## Data extract
● ● ●

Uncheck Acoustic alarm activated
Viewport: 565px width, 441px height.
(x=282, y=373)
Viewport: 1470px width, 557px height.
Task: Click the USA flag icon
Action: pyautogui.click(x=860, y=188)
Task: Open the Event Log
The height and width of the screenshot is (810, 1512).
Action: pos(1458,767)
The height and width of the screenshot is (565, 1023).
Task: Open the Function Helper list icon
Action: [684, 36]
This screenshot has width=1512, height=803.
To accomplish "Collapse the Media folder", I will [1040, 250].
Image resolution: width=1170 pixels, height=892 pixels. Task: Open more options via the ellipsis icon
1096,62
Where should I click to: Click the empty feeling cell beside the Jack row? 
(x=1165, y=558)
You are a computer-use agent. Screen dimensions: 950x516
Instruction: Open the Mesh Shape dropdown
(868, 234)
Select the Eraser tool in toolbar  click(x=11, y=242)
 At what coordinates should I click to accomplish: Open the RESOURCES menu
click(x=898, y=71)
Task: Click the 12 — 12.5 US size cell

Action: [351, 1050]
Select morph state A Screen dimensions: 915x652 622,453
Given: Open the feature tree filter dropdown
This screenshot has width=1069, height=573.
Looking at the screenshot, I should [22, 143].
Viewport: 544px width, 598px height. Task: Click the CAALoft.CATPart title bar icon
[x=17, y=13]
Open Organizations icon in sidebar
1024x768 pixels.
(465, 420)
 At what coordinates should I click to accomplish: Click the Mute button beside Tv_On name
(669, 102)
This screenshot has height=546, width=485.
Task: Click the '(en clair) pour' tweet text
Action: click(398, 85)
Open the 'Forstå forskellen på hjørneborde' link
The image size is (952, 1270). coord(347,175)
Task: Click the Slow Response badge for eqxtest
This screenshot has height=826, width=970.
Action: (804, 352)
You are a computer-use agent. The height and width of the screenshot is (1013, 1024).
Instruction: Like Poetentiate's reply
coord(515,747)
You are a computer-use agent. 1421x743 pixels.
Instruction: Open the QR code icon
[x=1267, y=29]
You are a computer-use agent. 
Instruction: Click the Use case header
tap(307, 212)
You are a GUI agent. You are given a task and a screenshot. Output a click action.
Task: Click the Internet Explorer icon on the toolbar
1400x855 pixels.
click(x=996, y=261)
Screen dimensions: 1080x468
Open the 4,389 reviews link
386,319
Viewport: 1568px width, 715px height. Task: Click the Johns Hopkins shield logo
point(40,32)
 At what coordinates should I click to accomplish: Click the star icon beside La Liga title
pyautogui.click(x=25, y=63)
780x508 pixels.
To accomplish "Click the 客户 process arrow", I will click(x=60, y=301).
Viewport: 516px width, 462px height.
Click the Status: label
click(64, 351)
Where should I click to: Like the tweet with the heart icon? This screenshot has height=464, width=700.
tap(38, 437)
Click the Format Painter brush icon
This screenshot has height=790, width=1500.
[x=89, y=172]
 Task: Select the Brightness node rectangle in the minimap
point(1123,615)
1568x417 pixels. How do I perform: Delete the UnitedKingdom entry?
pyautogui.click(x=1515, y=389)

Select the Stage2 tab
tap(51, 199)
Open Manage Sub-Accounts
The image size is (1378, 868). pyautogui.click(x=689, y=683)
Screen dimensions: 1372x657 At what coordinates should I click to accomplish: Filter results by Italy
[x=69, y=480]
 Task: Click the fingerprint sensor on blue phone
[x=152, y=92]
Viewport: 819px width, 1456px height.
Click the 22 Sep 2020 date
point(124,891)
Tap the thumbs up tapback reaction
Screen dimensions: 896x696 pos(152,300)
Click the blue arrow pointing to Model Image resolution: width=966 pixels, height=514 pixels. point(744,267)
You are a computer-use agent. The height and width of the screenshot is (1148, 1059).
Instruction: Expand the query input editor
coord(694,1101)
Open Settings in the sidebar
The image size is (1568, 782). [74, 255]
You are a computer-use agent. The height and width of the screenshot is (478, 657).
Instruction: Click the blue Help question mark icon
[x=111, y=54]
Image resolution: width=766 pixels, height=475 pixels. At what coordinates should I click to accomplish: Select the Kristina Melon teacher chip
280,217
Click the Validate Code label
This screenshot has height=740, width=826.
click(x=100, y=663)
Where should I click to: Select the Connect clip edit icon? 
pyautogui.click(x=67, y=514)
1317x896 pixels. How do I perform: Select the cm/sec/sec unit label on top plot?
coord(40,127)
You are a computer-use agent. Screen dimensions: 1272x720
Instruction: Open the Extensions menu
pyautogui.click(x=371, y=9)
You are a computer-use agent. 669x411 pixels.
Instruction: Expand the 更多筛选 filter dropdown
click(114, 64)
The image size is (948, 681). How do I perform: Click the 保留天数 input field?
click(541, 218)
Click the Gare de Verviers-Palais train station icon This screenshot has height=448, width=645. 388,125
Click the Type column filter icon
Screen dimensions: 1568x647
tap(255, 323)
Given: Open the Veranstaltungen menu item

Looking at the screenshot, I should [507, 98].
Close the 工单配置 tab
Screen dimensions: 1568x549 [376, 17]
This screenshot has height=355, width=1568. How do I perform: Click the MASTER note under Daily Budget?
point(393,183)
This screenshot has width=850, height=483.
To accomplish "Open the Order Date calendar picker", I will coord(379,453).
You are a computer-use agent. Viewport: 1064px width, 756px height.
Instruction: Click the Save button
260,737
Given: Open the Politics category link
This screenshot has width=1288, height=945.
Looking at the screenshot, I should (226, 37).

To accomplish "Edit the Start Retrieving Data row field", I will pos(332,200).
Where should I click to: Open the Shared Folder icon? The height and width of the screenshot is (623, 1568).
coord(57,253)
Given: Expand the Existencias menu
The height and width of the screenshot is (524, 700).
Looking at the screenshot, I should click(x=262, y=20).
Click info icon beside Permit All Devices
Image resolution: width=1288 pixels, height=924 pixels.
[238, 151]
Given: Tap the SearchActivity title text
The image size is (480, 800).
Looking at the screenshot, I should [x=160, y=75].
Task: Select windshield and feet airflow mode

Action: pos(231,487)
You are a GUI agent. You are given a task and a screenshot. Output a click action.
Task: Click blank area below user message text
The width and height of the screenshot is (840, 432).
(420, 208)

● ● ●

## Exercise directions
Please restate each record exactly as it reads.

## Exercise result
Uncheck Acoustic alarm activated
Viewport: 565px width, 441px height.
(x=282, y=373)
Viewport: 1470px width, 557px height.
Task: Click the USA flag icon
Action: pyautogui.click(x=860, y=188)
Task: Open the Event Log
The height and width of the screenshot is (810, 1512).
Action: pos(1458,767)
The height and width of the screenshot is (565, 1023).
Task: Open the Function Helper list icon
Action: [684, 36]
This screenshot has width=1512, height=803.
To accomplish "Collapse the Media folder", I will [1040, 250].
Image resolution: width=1170 pixels, height=892 pixels. Task: Open more options via the ellipsis icon
1096,62
Where should I click to: Click the empty feeling cell beside the Jack row? 
(x=1165, y=558)
You are a computer-use agent. Screen dimensions: 950x516
Instruction: Open the Mesh Shape dropdown
(868, 234)
Select the Eraser tool in toolbar  click(x=11, y=242)
 At what coordinates should I click to accomplish: Open the RESOURCES menu
click(x=898, y=71)
Task: Click the 12 — 12.5 US size cell

Action: [351, 1050]
Select morph state A Screen dimensions: 915x652 622,453
Given: Open the feature tree filter dropdown
This screenshot has width=1069, height=573.
Looking at the screenshot, I should [22, 143].
Viewport: 544px width, 598px height. Task: Click the CAALoft.CATPart title bar icon
[x=17, y=13]
Open Organizations icon in sidebar
1024x768 pixels.
(465, 420)
 At what coordinates should I click to accomplish: Click the Mute button beside Tv_On name
(669, 102)
This screenshot has height=546, width=485.
Task: Click the '(en clair) pour' tweet text
Action: click(398, 85)
Open the 'Forstå forskellen på hjørneborde' link
The image size is (952, 1270). coord(347,175)
Task: Click the Slow Response badge for eqxtest
This screenshot has height=826, width=970.
Action: (804, 352)
You are a computer-use agent. The height and width of the screenshot is (1013, 1024).
Instruction: Like Poetentiate's reply
coord(515,747)
You are a computer-use agent. 1421x743 pixels.
Instruction: Open the QR code icon
[x=1267, y=29]
You are a computer-use agent. 
Instruction: Click the Use case header
tap(307, 212)
You are a GUI agent. You are given a task and a screenshot. Output a click action.
Task: Click the Internet Explorer icon on the toolbar
1400x855 pixels.
click(x=996, y=261)
Screen dimensions: 1080x468
Open the 4,389 reviews link
386,319
Viewport: 1568px width, 715px height. Task: Click the Johns Hopkins shield logo
point(40,32)
 At what coordinates should I click to accomplish: Click the star icon beside La Liga title
pyautogui.click(x=25, y=63)
780x508 pixels.
To accomplish "Click the 客户 process arrow", I will click(x=60, y=301).
Viewport: 516px width, 462px height.
Click the Status: label
click(64, 351)
Where should I click to: Like the tweet with the heart icon? This screenshot has height=464, width=700.
tap(38, 437)
Click the Format Painter brush icon
This screenshot has height=790, width=1500.
[x=89, y=172]
 Task: Select the Brightness node rectangle in the minimap
point(1123,615)
1568x417 pixels. How do I perform: Delete the UnitedKingdom entry?
pyautogui.click(x=1515, y=389)

Select the Stage2 tab
tap(51, 199)
Open Manage Sub-Accounts
The image size is (1378, 868). pyautogui.click(x=689, y=683)
Screen dimensions: 1372x657 At what coordinates should I click to accomplish: Filter results by Italy
[x=69, y=480]
 Task: Click the fingerprint sensor on blue phone
[x=152, y=92]
Viewport: 819px width, 1456px height.
Click the 22 Sep 2020 date
point(124,891)
Tap the thumbs up tapback reaction
Screen dimensions: 896x696 pos(152,300)
Click the blue arrow pointing to Model Image resolution: width=966 pixels, height=514 pixels. point(744,267)
You are a computer-use agent. The height and width of the screenshot is (1148, 1059).
Instruction: Expand the query input editor
coord(694,1101)
Open Settings in the sidebar
The image size is (1568, 782). [74, 255]
You are a computer-use agent. The height and width of the screenshot is (478, 657).
Instruction: Click the blue Help question mark icon
[x=111, y=54]
Image resolution: width=766 pixels, height=475 pixels. At what coordinates should I click to accomplish: Select the Kristina Melon teacher chip
280,217
Click the Validate Code label
This screenshot has height=740, width=826.
click(x=100, y=663)
Where should I click to: Select the Connect clip edit icon? 
pyautogui.click(x=67, y=514)
1317x896 pixels. How do I perform: Select the cm/sec/sec unit label on top plot?
coord(40,127)
You are a computer-use agent. Screen dimensions: 1272x720
Instruction: Open the Extensions menu
pyautogui.click(x=371, y=9)
You are a computer-use agent. 669x411 pixels.
Instruction: Expand the 更多筛选 filter dropdown
click(114, 64)
The image size is (948, 681). How do I perform: Click the 保留天数 input field?
click(541, 218)
Click the Gare de Verviers-Palais train station icon This screenshot has height=448, width=645. 388,125
Click the Type column filter icon
Screen dimensions: 1568x647
tap(255, 323)
Given: Open the Veranstaltungen menu item

Looking at the screenshot, I should [507, 98].
Close the 工单配置 tab
Screen dimensions: 1568x549 [376, 17]
This screenshot has height=355, width=1568. How do I perform: Click the MASTER note under Daily Budget?
point(393,183)
This screenshot has width=850, height=483.
To accomplish "Open the Order Date calendar picker", I will coord(379,453).
You are a computer-use agent. Viewport: 1064px width, 756px height.
Instruction: Click the Save button
260,737
Given: Open the Politics category link
This screenshot has width=1288, height=945.
Looking at the screenshot, I should (226, 37).

To accomplish "Edit the Start Retrieving Data row field", I will pos(332,200).
Where should I click to: Open the Shared Folder icon? The height and width of the screenshot is (623, 1568).
coord(57,253)
Given: Expand the Existencias menu
The height and width of the screenshot is (524, 700).
Looking at the screenshot, I should click(x=262, y=20).
Click info icon beside Permit All Devices
Image resolution: width=1288 pixels, height=924 pixels.
[238, 151]
Given: Tap the SearchActivity title text
The image size is (480, 800).
Looking at the screenshot, I should [x=160, y=75].
Task: Select windshield and feet airflow mode

Action: pos(231,487)
You are a GUI agent. You are given a task and a screenshot. Output a click action.
Task: Click blank area below user message text
The width and height of the screenshot is (840, 432).
(420, 208)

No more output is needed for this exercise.